> Your goal: Give the records starting at the line containing "You are a computer-use" and ending at the line containing "tap(571, 305)" as a two-column CSV with the columns instruction and click_point. Use one row per record, put each field in quotes with line breaks turned into spaces, and leave the pictures out.

> Records for this exercise:
--- START ---
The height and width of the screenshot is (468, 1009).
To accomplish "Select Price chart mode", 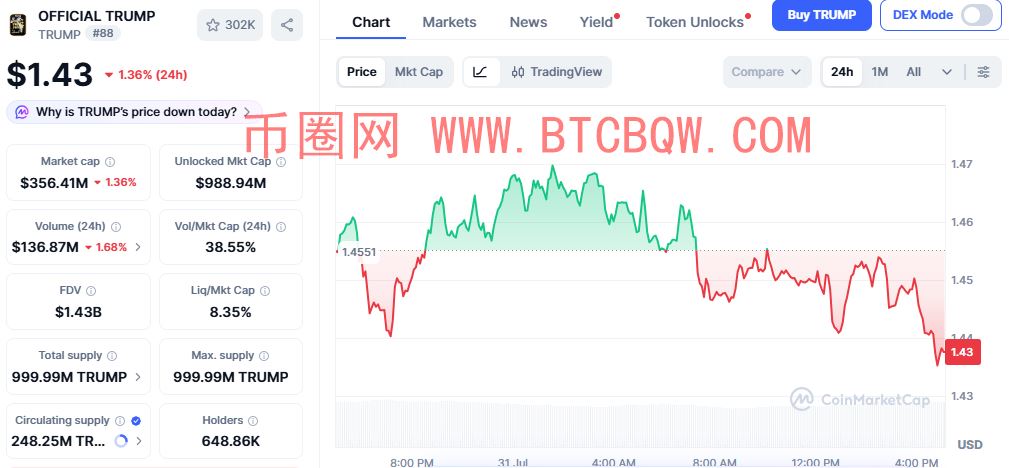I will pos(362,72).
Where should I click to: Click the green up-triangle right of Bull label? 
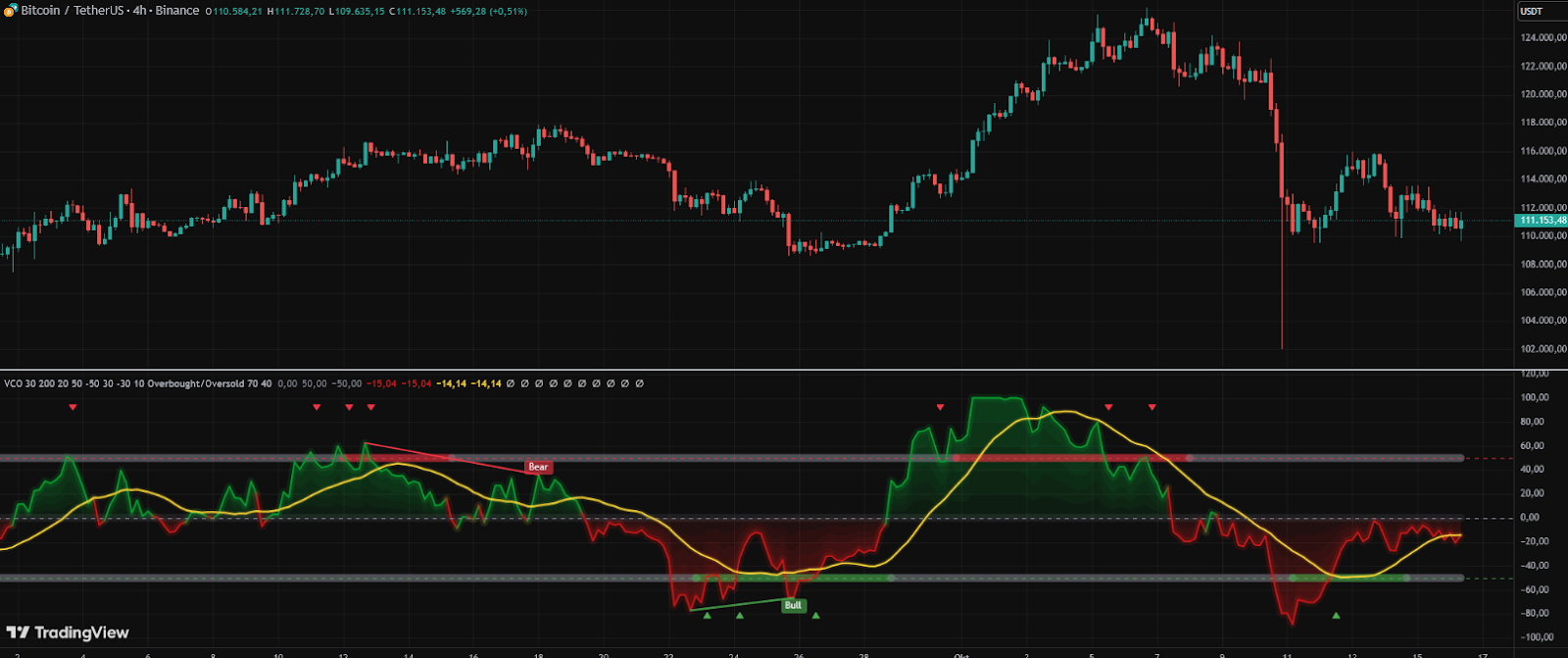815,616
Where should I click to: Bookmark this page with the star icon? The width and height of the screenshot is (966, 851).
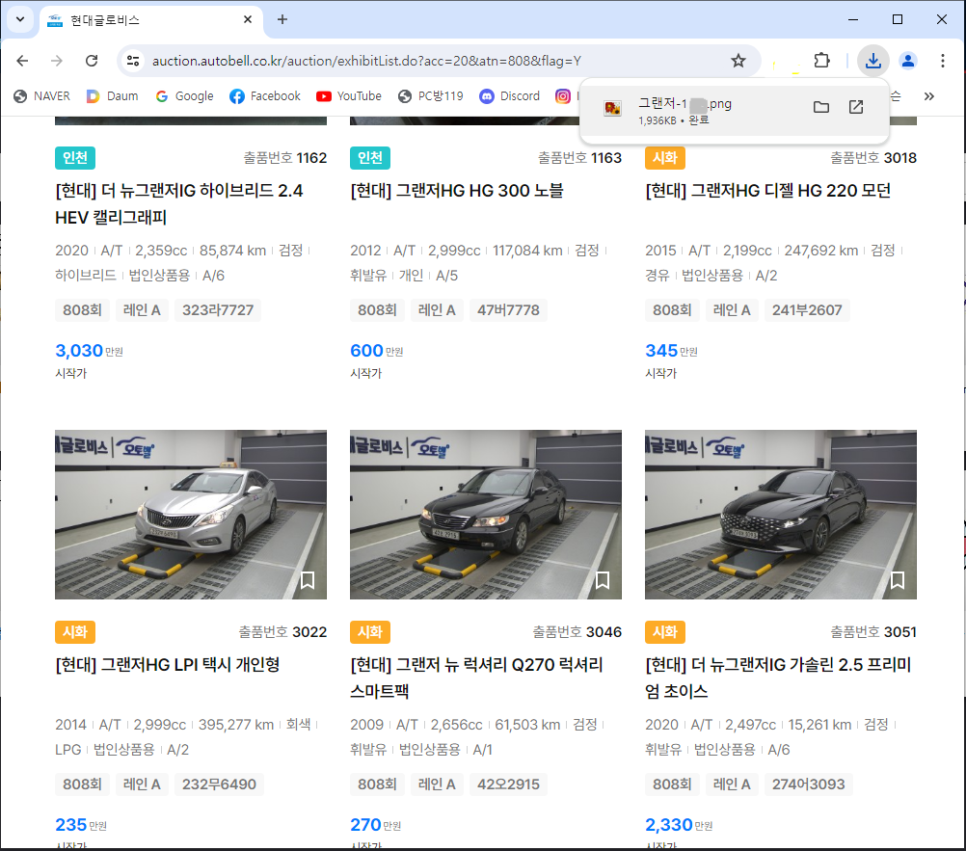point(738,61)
--- END ---
--- START ---
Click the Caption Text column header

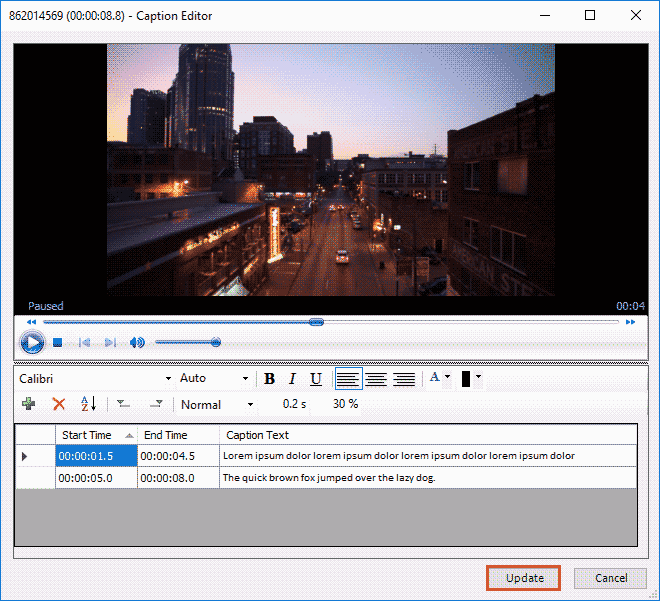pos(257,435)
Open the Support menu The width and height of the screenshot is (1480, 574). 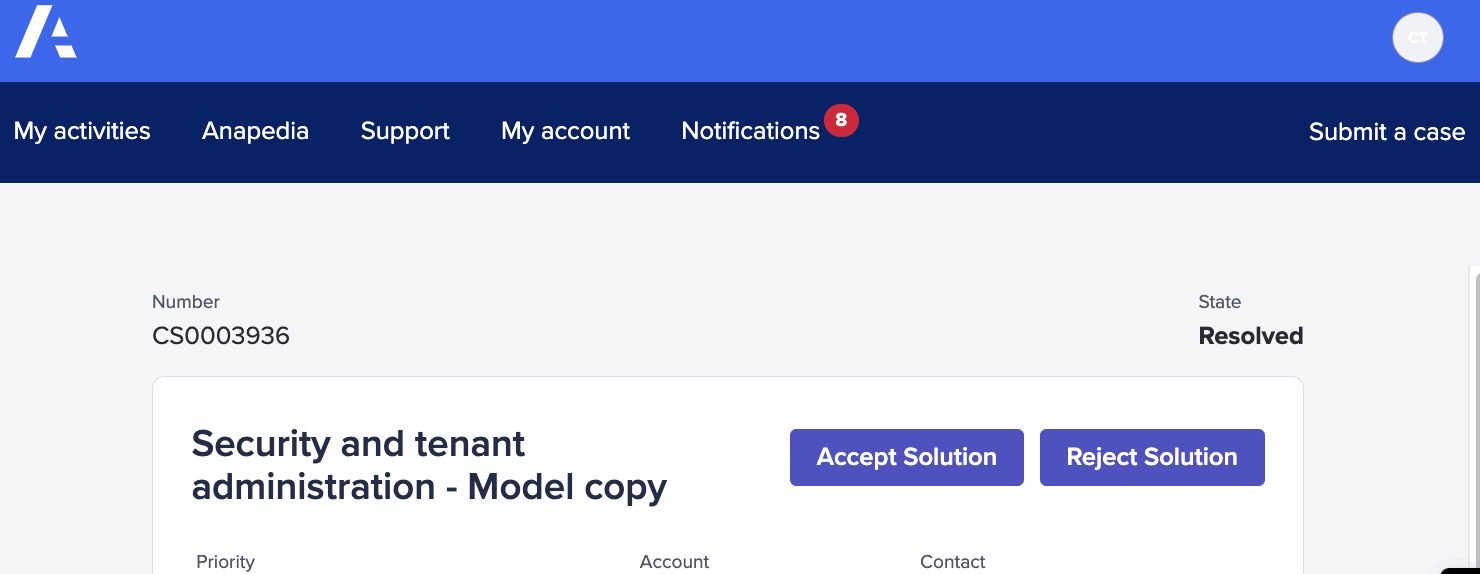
--- END ---
--- START ---
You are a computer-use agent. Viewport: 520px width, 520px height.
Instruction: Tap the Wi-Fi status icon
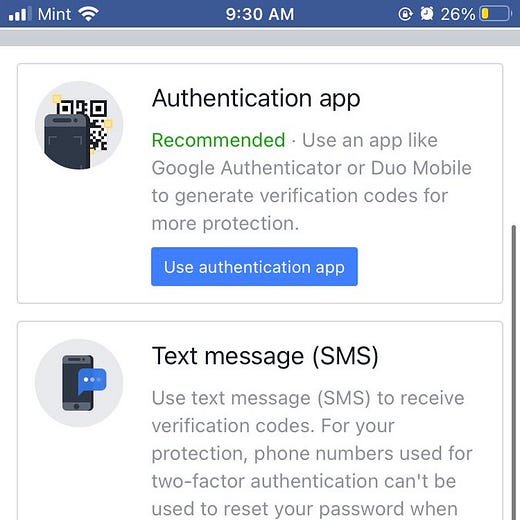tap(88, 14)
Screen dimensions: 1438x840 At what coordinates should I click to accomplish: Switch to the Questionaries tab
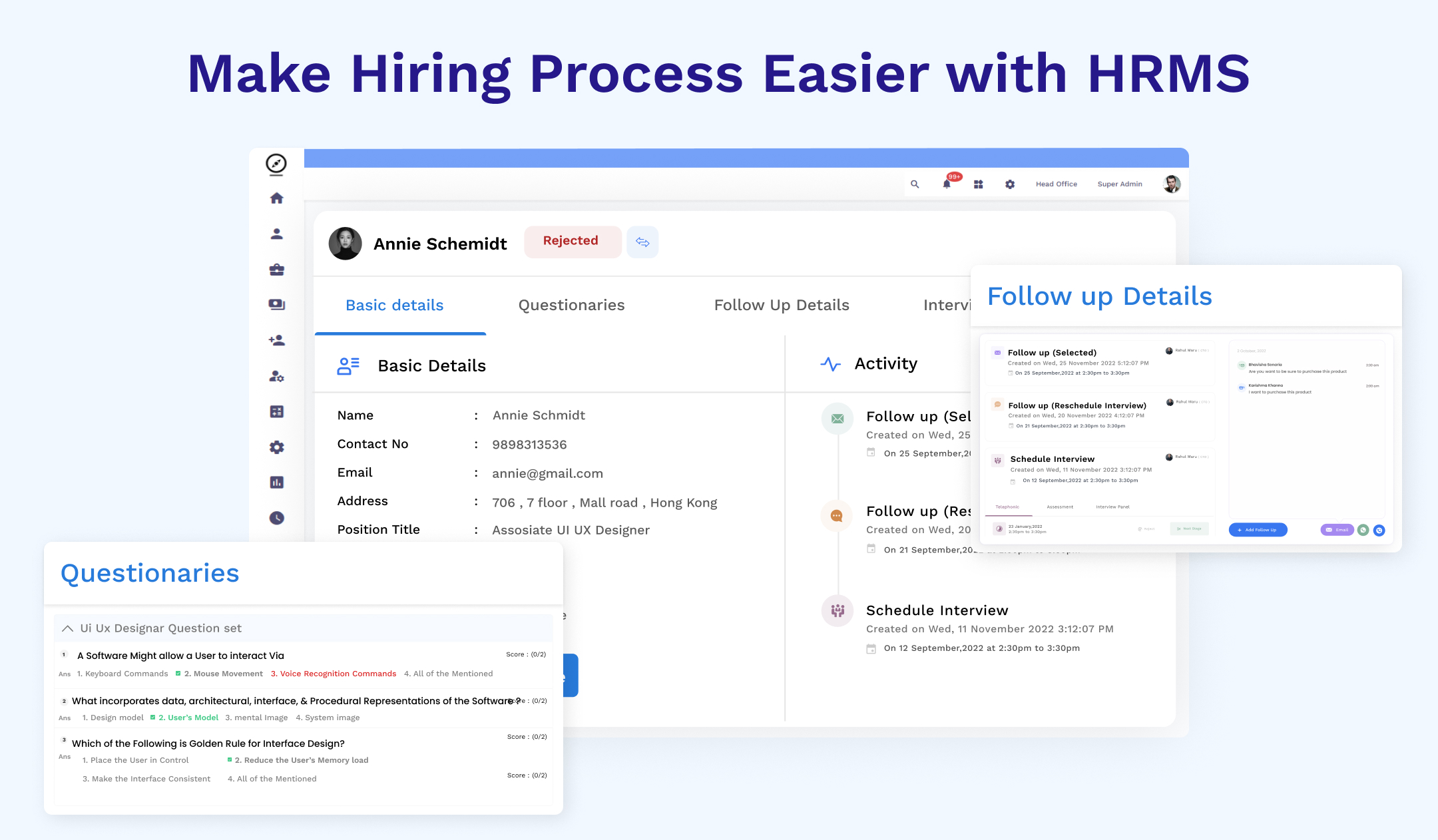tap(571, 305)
--- END ---
> Response for this exercise:
instruction,click_point
"You are a computer-use agent. Viewport: 520px width, 520px height. Instruction: Tap the Wi-Fi status icon","tap(88, 14)"
"Screen dimensions: 1438x840 At what coordinates should I click to accomplish: Switch to the Questionaries tab","tap(571, 305)"